▶ Qué debe hacer:
**A.** Responda a estas preguntas sobre el texto acerca de la derrota de Nueva Democracia:
(i) ¿Durante cuántos años gobernó Samarás Grecia?
(ii) ¿Qué señala el texto como el pilar donde descansa y se legitima el poder?
(iii) ¿Qué sentimiento cultivó Samarás entre los ciudadanos griegos?
**B.** Transcriba con exactitud el fragmento del texto sobre la derrota de Nueva Democracia que va desde "26.01.2015 11:34" hasta "lugar del mapamundi.", ambos incluidos.

▶ Texto proporcionado:
EL ESTRUENDO DE LA DERROTA

26.01.2015 11:34

A veces son más significativas las derrotas que las victorias. Este es el caso de Nueva Democracia tras las elecciones griegas celebradas el domingo. Antoni Samarás, el líder del partido saliente, pensó en una Grecia abstracta cuando la gobernó durante tres años con mano de hierro, olvidándose de los más primarios anhelos y necesidades de los ciudadanos, en definitiva, de quienes sustancian el alma en cualquier lugar del mapamundi.

La más elemental obligación de un gobernante – paradójicamente está en los manuales de la Grecia clásica – exige no ignorar los pilares donde descansa y se legitima el poder: el pueblo. Samarás, lejos de generar ilusión, cultivó un sentimiento de fatalismo entre los ciudadanos griegos que, por perder, perdieron la dignidad en su presente y la esperanza en su futuro. Poco importa quién gana cuando se trata de recuperar las señas de identidad de todo un pueblo. Cualquiera podría llevarse el triunfo en medio de la devastación. Ahora importa más el diagnóstico que el quirófano.

▶ Datos del ejercicio:
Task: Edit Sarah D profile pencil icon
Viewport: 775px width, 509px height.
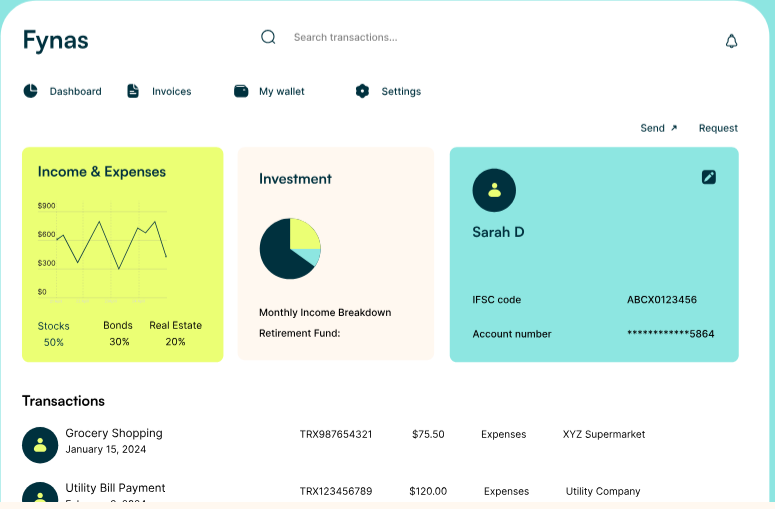Action: (x=709, y=177)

▶ Resultados por tarea:
**A.**
(i) Tres años.
(ii) El pueblo.
(iii) Un sentimiento de fatalismo.

**B.**
26.01.2015 11:34

A veces son más significativas las derrotas que las victorias. Este es el caso de Nueva Democracia tras las elecciones griegas celebradas el domingo. Antoni Samarás, el líder del partido saliente, pensó en una Grecia abstracta cuando la gobernó durante tres años con mano de hierro, olvidándose de los más primarios anhelos y necesidades de los ciudadanos, en definitiva, de quienes sustancian el alma en cualquier lugar del mapamundi.